Medical Malpractice Bulletin April, 2010

Perspective: Strolling blissfully down the garden path…

“Always trust your first impression.” We’ve all heard it time and time again, but is it really true? Especially in medicine, should it ever be true? Falling in love with one’s first impression of a patient’s presenting problem known as “anchoring,” can be catastrophic for both patients and physicians. More ->

“What is an emergency physician’s duty?”
William Sullivan MD JD asks this question in “Emergency Physicians’ Monthly.” He explains that since “duty to treat” is foundational in any malpractice case, fully defining the extent of that duty, particularly in the Emergency Department, is crucial.  He urges care when providing specific answers to broad questions about the concept and provides an excellent summary applicable to both plaintiff and defense.

Medical Economics: Plaintiff Attorney gives advice
Barry Lang MD JD garnered front page coverage in the March 19 issue of Medical Economics with an article pointing out to physicians how they can be their “own worst enemy” in a malpractice trial. Particularly interesting reading for defense attorneys… and their clients.

Autism lends itself to questionable medical practices
Anyone involved in autism might find this blog post interesting. Questionable treatments abound, and the diagnosis has become rampant, knocking ADHD from first place in behavioral disorders among children.

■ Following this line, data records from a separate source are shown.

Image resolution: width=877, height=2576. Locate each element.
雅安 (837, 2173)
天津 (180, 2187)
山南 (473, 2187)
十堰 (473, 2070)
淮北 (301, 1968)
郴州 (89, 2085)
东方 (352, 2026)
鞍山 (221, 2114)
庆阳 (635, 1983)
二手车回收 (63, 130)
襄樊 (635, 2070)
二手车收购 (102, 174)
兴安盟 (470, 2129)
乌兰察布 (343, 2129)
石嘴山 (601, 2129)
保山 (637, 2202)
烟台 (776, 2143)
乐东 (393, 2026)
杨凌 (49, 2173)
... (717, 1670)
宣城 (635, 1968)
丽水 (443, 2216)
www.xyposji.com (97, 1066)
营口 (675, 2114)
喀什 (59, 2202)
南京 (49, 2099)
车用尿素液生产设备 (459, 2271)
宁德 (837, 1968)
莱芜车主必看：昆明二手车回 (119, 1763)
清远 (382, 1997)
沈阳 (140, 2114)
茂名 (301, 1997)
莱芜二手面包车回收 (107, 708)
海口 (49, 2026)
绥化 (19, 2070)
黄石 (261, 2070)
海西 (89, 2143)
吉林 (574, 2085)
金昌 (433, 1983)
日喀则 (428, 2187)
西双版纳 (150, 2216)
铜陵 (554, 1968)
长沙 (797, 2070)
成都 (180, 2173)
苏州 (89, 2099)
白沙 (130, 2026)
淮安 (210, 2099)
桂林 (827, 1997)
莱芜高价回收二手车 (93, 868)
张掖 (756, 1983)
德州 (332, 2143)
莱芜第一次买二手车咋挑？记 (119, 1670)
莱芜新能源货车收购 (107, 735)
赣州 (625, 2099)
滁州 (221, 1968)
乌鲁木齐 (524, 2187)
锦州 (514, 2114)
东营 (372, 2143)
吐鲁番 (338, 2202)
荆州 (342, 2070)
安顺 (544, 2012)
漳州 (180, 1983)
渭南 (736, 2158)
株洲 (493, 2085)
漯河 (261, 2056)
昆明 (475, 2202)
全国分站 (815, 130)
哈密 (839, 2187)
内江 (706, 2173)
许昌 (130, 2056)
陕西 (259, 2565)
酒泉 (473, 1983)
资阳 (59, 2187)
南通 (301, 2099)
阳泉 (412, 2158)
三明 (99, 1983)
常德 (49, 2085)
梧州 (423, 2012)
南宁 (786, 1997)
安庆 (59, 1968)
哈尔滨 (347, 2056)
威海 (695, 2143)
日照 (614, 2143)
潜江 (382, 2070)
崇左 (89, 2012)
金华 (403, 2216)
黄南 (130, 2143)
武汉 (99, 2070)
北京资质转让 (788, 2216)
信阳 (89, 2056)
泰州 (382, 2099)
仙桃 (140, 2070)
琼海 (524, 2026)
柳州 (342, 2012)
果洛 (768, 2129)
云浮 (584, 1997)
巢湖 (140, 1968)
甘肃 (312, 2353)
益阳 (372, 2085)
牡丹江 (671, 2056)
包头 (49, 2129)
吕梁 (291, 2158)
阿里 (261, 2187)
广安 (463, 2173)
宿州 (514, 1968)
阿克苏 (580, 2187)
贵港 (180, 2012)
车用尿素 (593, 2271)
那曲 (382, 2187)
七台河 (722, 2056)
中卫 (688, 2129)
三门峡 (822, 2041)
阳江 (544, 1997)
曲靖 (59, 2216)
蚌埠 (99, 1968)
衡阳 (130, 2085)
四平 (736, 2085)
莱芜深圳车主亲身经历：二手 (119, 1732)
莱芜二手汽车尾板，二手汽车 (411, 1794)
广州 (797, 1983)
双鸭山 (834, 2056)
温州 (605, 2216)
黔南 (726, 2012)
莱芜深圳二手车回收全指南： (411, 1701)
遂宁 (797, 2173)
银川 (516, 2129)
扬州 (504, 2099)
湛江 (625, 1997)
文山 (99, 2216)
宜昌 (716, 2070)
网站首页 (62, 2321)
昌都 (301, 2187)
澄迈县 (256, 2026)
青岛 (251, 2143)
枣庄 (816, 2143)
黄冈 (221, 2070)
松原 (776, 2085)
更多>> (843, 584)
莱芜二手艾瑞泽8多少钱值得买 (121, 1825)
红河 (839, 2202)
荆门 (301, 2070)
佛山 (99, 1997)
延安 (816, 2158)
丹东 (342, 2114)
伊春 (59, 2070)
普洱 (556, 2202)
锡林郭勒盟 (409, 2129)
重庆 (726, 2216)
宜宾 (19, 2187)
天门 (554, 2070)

VBAC (Vaginal Birth After Caesarean Section) is safe
The Agency for Healthcare Quality recently published an “evidence-based practice summary” showing that VBAC is “a reasonable and safe choice for the majority of women with prior cesarean.” The data was compiled by Oregon Health Sciences University and addresses the 1.5 million childbearing women who have cesarean deliveries each year. There is also evidence of serious harms relating to multiple cesareans.

State Supreme Court Rules on Corporate Practice of Medicine Case
On March 18, 2010 the Washington State Supreme Court ruled that Benton Franklin Orthopedic Associates did not violate the state’s corporate practice of medicine doctrine by employing physical therapists.  In Columbia Physical Therapy v. Benton Franklin Orthopedic Associates, the court found that state statute permitted Orthopedic Associates to engage in the professional service its members were licensed to practice – medicine. Taya Briley, reporting for the Washington State Hospital Association, says the court “further found that employment of physical therapists was permitted because physical therapy is ‘one aspect of’ the practice of medicine.

Nurses cleared in whistleblowing case in TX.
Two nurses who reported a doctor to state authorities for unethical conduct were then sued by the physician for their action. The nurses recently won their case when the jury took less than an hour to find them innocent.

Georgia Supreme Court: One for you, one for me, one for you, one for me
If it were Olympic gymnastics, the Georgia Supreme Court would easily win the balance beam competition for its recent rulings. In a single week in March they first struck down a $350,000 cap on medical malpractice awards because it “clearly nullifies the jury’s findings of fact regarding damages and thereby undermines the jury’s basic function,” according to Chief Justice Carol Hunstein. As an added bonus to plaintiffs and their attorneys, the ruling applies retroactively to all cases not yet resolved. (Illinois recently had a similar ruling.) In a second ruling the justices upheld a higher standard of proof in medical malpractice cases against emergency healthcare providers. Guess which ruling was “condemned by doctors and Republican lawmakers.” A third case upheld as constitutional a provision that provides for “loser pays” legal fees in some cases. The cases are a response to Georgia’s 2005 Tort Reform Act, which was championed by the health care and medical insurance industries. (Legislators in Florida are hoping to further restrict that state’s already stringent rules on suits against emergency providers.

Firefighters with stupid ideas: No “amicus curiae” here
The union for Louisiana firefighters proposed a law that would exempt them from medical oversight and discipline for emergency medical activities. The purpose of the current oversight is to to ensure that EMTs are properly certified and review how well they deliver medical care. In an action that would have to be called an “enemy of the court” (what’s the Latin for that?), nearly all of their non-firefighter colleagues, as well as several national organizations representing emergency care providers have labeled this a stupid idea (my language).